Style and Technique
Betts’s short stories are vivid examples of moments in individual lives isolated in time. Utilizing a “slice-of-life” approach allows Betts clearly to depict the epiphanic moments of realization that most humans experience at one time or another. Thus, through her brief trip in search of rejuvenation, Violet Karl becomes an “everyperson.”
Violet Karl’s journey is an internal journey, one that will be completed only after she accepts herself and ceases to worry whether others accept her. Betts demonstrates, through Violet’s isolation because of her injured face, that psychological pains are as real as physical pains.

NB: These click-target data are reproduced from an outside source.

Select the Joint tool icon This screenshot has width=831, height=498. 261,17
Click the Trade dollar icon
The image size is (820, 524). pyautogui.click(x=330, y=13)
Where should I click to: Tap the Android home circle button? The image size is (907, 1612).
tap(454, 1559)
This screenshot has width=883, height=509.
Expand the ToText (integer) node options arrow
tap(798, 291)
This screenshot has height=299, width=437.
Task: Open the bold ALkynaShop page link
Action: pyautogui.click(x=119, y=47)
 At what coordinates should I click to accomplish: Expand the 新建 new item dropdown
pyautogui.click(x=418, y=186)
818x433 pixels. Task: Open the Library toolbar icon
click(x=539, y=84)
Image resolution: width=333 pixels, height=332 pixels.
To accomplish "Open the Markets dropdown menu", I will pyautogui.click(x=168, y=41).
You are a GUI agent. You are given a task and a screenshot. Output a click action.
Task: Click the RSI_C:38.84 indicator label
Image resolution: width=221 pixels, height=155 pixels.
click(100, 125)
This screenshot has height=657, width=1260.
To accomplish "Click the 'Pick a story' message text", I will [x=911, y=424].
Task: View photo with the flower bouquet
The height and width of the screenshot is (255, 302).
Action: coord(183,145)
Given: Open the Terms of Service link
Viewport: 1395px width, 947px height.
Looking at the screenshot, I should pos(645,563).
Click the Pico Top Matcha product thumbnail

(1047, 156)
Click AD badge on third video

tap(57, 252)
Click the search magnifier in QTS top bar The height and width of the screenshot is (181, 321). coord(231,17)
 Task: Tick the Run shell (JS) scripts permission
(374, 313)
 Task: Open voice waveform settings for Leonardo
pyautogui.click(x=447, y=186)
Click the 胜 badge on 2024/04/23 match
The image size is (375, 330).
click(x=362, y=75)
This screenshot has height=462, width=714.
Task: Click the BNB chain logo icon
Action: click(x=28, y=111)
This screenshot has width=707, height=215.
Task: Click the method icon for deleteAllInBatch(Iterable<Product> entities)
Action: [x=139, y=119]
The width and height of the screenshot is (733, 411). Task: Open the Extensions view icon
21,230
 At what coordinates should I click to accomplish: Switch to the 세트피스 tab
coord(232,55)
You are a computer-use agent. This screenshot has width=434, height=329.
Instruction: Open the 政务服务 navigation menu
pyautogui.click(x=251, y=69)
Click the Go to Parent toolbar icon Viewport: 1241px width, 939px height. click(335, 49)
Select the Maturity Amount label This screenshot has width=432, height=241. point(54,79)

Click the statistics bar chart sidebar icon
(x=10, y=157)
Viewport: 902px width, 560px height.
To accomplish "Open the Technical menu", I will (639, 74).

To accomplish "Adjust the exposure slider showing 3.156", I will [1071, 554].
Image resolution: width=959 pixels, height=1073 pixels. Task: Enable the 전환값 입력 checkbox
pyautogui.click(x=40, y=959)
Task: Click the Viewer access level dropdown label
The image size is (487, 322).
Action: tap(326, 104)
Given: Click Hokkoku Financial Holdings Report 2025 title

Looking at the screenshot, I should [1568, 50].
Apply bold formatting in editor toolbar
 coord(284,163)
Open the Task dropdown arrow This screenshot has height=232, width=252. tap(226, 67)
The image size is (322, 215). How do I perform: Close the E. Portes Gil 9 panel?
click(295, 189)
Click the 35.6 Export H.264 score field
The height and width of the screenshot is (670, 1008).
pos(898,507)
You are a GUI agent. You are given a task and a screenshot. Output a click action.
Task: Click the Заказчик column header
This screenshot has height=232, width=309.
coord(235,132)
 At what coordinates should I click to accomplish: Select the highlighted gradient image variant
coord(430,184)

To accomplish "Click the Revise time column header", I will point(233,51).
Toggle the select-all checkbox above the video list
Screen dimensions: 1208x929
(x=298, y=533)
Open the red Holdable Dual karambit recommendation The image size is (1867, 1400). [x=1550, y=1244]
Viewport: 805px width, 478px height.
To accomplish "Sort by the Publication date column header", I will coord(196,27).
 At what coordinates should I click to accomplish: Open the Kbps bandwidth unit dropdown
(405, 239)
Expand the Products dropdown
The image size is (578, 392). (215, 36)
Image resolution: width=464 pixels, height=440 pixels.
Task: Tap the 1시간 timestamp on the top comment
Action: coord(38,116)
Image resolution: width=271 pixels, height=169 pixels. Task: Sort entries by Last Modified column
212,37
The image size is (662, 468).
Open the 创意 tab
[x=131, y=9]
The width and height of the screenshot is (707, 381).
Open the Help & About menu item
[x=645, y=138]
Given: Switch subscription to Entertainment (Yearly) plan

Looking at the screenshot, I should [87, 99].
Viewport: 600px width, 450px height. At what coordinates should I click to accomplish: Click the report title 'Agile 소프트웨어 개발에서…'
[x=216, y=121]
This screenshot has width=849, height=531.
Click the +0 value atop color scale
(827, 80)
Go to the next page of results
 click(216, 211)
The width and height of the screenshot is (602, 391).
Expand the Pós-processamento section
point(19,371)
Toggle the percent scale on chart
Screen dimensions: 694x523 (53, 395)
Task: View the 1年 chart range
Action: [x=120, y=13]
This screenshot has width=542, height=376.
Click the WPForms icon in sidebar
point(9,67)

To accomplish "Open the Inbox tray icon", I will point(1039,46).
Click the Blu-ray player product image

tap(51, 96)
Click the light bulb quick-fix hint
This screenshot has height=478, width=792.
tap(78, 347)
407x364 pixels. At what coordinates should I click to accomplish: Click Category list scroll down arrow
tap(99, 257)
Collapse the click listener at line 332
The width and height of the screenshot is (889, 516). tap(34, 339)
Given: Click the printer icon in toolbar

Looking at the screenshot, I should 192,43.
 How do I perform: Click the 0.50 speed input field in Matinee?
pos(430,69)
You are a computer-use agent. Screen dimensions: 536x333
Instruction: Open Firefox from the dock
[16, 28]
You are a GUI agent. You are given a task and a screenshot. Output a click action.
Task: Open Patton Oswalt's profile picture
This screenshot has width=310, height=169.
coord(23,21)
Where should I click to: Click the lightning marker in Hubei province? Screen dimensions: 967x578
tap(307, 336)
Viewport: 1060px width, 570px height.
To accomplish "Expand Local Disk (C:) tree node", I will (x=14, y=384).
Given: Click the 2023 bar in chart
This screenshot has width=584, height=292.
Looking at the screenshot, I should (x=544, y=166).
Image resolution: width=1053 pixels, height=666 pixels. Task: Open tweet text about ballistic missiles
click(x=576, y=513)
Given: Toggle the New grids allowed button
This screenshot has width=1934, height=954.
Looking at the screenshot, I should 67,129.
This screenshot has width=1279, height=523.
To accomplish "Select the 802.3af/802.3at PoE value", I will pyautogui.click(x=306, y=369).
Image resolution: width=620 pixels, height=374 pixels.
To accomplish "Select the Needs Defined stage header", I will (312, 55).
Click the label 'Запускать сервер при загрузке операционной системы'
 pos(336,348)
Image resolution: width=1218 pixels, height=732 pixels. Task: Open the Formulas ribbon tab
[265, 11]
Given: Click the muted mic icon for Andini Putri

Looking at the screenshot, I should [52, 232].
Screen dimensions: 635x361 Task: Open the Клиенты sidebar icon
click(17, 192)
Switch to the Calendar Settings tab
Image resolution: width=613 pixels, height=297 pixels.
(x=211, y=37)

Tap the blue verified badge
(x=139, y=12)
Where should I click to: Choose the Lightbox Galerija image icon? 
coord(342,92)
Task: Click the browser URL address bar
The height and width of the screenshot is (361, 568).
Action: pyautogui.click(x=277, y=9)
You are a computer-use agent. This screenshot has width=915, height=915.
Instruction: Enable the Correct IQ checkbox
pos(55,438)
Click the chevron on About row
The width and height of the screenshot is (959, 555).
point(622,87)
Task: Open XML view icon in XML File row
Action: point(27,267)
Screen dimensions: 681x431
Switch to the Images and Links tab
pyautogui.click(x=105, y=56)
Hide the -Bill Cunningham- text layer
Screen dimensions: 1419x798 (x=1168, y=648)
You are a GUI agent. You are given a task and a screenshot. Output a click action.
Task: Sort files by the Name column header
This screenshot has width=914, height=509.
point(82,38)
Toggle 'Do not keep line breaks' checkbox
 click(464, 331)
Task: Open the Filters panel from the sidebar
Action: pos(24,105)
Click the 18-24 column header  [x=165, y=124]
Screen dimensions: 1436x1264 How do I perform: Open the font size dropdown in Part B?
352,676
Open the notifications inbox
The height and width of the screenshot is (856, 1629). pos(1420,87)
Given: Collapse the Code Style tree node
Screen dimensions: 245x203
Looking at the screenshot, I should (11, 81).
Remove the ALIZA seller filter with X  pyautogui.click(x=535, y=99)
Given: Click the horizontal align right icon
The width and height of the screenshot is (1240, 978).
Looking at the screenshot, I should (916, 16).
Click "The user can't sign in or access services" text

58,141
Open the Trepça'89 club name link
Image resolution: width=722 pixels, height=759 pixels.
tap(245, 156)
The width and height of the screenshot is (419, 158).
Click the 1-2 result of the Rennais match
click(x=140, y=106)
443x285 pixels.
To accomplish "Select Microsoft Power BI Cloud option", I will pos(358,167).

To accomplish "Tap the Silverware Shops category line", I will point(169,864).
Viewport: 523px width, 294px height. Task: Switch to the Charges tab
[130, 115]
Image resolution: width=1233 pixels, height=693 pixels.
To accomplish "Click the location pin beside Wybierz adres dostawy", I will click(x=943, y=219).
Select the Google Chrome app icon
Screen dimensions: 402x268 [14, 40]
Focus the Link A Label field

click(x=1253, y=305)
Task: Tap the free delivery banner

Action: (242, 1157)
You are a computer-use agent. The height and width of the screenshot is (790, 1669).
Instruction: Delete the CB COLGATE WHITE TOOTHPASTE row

In both cases, however, the pains can be overcome with time and proper treatment. Monty’s lack of revulsion at Violet’s injury goes a long way toward demonstrating that others can accept her, helping her to accept herself as she is.
The surface simplicity of the structure of “The Ugliest Pilgrim” in fact provides the work’s deeper complexity. In this work, Betts allows her story’s form to match its thematic function. Violet’s problem seems to be simple. If she can get to Tulsa, her problem will be solved. Below Violet’s surface, however, the reader finds a more debilitating problem, lack of self-esteem. The reader also finds that beneath a simple narrative form is a universal theme that is complex in both cause and resolution.